Let's look at ARKK as an example. We knew the specific timescale that we needed to provide a return in; the investment was for the development and launch of a future-proofed SaaS platform to meet the looming MTD deadline and we understood that there were skills and knowledge gaps, so we hired people to fill these in. 

We understand that changing the way that tax and finance teams operate will take time, but we are on a journey to use AI-functionality and automation to help create the finance function of tomorrow.


It's all part of the journey

Obtaining funding and investment is typical for many tech companies and it’s part of their journey to provide an outstanding service and product to users, while also meeting future market needs.

Using HMRC’s Making Tax Digital mandate as an example, companies generally fall into two distinct groups. Group one wants a simple tool to make sure they’re compliant with phase 1 and 2 of the mandate. Any regulatory changes that happen after will be taken on a case-by-case basis. 

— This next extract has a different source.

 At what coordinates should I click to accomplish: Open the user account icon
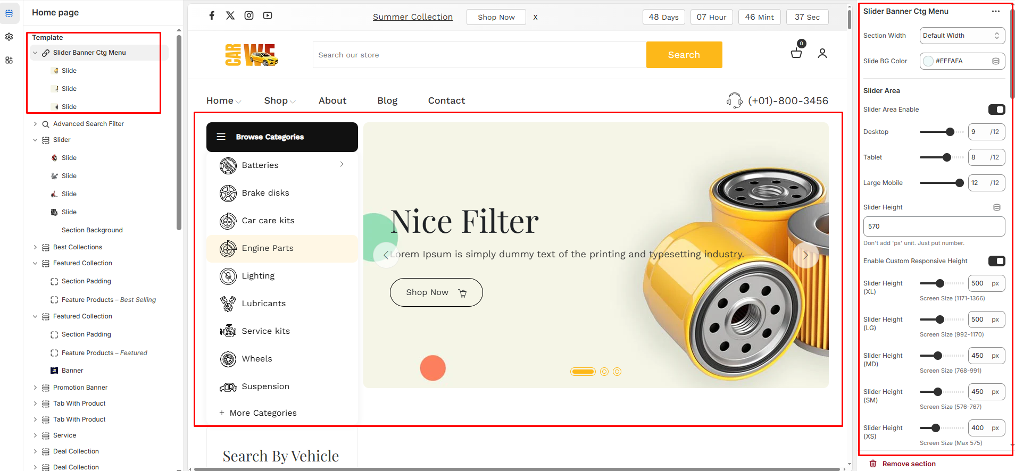(x=822, y=53)
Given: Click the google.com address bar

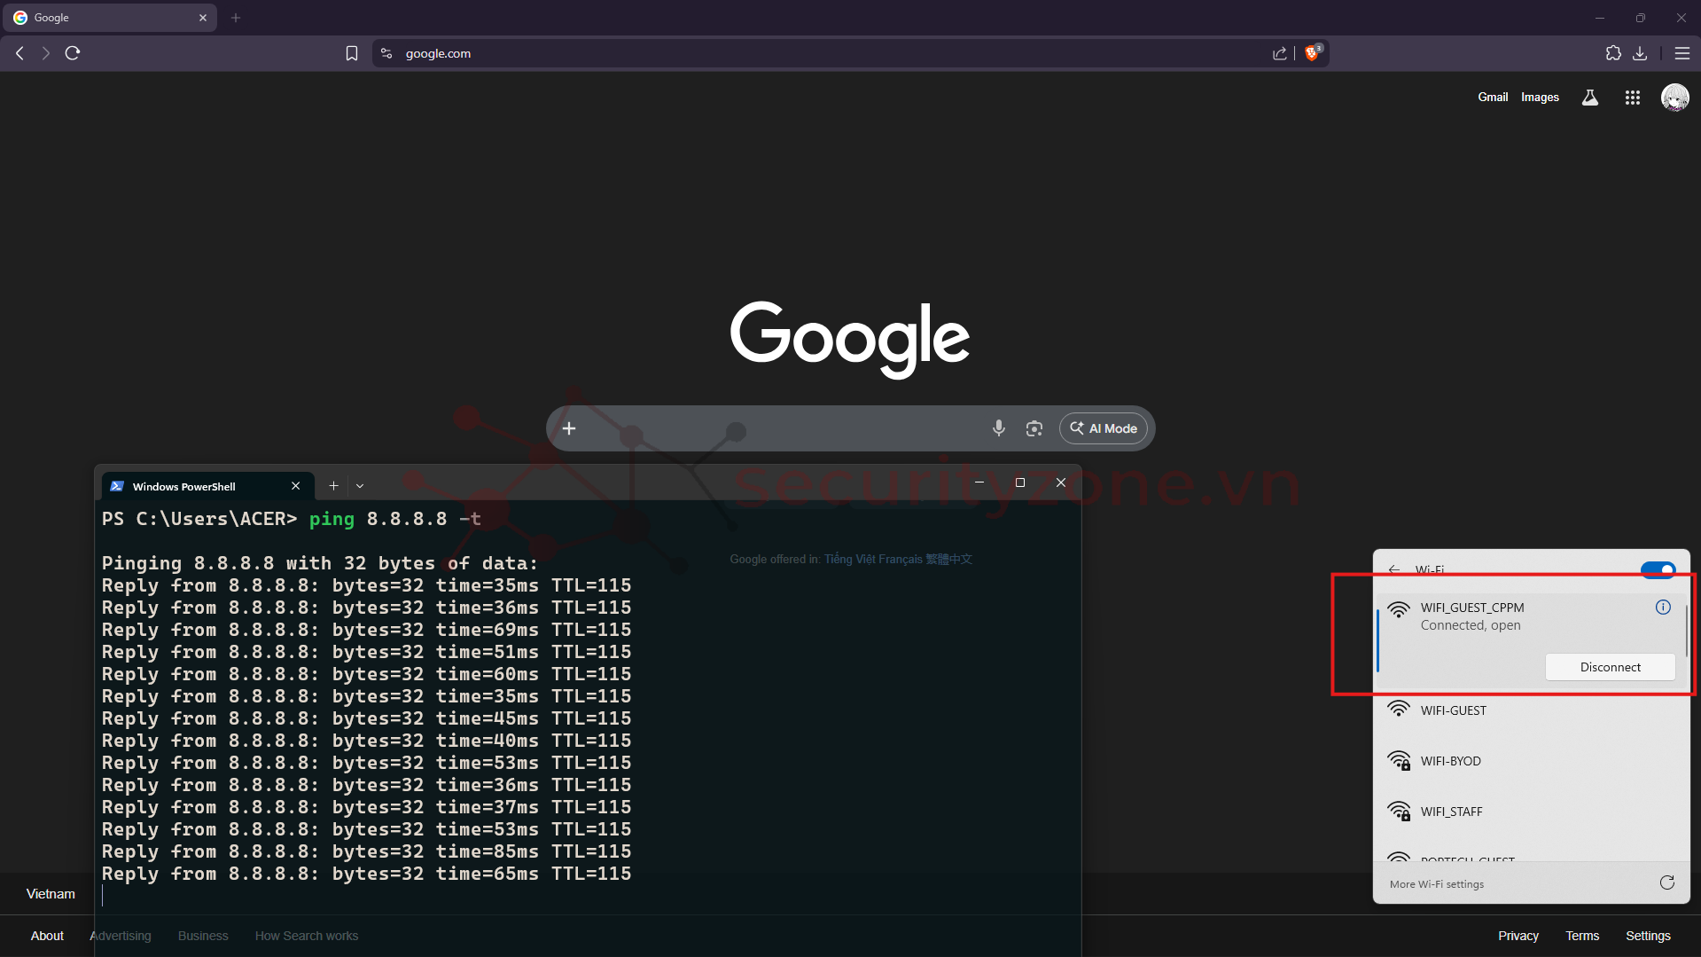Looking at the screenshot, I should click(x=798, y=53).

Then you have group two. Forward-thinking proactive companies, that not only want to comply with HMRC's latest mandate but also see how they can improve and empower their finance function. This is where there's currently a huge gap in the market that ARKK is perfectly suited for. 

Our journey will take our expertise, experience and knowledge of regulatory and statutory compliance and combine our technological capabilities to build a platform that can speed up and improve processes, visualise data in reports and give the finance function insights which were either extremely difficult or impossible to previously do.

With the additional pressures and time constraints that finance departments are combating, ARKK's goal is to create a solution that will ease the burden on finance teams and allow them to focus on adding value to their businesses.